Your PLG motion has to win the business customer first and quickly. That means a strong self-serve trial with visible time-to-value for the business, not just for their end users. A healthcare technology company selling patient engagement software to clinic operators had an excellent end-user experience but a six-week implementation process for the clinic. Their PLG motion stalled not because the product was weak but because the business customer couldn't see value before signing a contract.

The fix: redesign the business customer's onboarding to deliver one visible end-user outcome in the first session. In their case, that was showing a sample patient communication flow configured with the clinic's actual branding. Time-to-first-proof dropped from six weeks to 90 minutes. Trial-to-paid conversion moved from 12% to 31%.

The Failure Case: Optimizing Metrics That Don't Cross Sides

The most common marketplace PLG failure is reporting separately on each side and optimizing each side's funnel independently. Supply-side activation rate looks great. Buyer-side activation rate looks great. But transaction volume is flat because the two sides aren't meeting in the right way.

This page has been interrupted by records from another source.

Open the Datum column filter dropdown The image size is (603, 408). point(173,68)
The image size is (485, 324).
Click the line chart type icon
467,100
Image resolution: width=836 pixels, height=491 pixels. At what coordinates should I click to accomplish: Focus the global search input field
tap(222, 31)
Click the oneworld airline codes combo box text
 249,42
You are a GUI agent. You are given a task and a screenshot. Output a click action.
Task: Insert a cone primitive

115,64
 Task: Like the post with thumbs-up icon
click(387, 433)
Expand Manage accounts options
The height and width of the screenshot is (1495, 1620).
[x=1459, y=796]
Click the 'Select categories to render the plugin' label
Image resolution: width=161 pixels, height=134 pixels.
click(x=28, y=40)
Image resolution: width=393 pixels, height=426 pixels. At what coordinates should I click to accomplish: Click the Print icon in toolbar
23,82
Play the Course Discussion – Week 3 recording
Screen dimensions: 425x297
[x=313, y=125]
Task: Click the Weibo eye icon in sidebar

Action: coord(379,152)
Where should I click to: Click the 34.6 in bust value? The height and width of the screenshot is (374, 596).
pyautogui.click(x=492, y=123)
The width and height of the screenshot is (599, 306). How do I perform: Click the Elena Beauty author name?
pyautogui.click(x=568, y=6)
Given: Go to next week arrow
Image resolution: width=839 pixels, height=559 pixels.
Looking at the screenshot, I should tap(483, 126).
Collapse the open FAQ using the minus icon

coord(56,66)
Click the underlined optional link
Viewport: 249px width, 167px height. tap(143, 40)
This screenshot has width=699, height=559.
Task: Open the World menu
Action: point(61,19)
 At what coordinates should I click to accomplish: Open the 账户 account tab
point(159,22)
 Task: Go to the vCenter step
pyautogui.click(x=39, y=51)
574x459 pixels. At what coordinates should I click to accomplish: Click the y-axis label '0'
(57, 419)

Build a cross-side metric: what percentage of activated supply-side participants connect with an activated demand-side participant within their first 30 days? That number tells you whether your two activation motions are actually creating a functioning marketplace or just two separate user bases that never interact.

To map where your product growth motion is breaking down, run your free assessment.

Frequently Asked Questions

Which side of a marketplace should you prioritize in a PLG motion?
It depends on which side constrains the value for the other. In most consumer marketplaces, supply is the constraint - more sellers or more inventory makes the platform more useful for buyers. Start by designing your PLG motion to acquire and activate supply-side participants first, then use product mechanics to bring buyers in contact with that supply. But the mistake is thinking this is a permanent priority. Once supply reaches a threshold, buyer activation becomes the constraint, and your PLG investment should shift accordingly.
How does PLG work in a B2B2C model where the business customer controls end-user access?
In B2B2C, the business customer (the B in the middle) controls whether and how the end user experiences your product. Your PLG motion has to first win the business customer through a self-serve or low-touch model, then engineer the business customer's product configuration to create a great end-user experience that generates usage data. That usage data then becomes your expansion lever with the business customer - showing them which features their end users are hitting limits on, and what upgrading would unlock for their customers.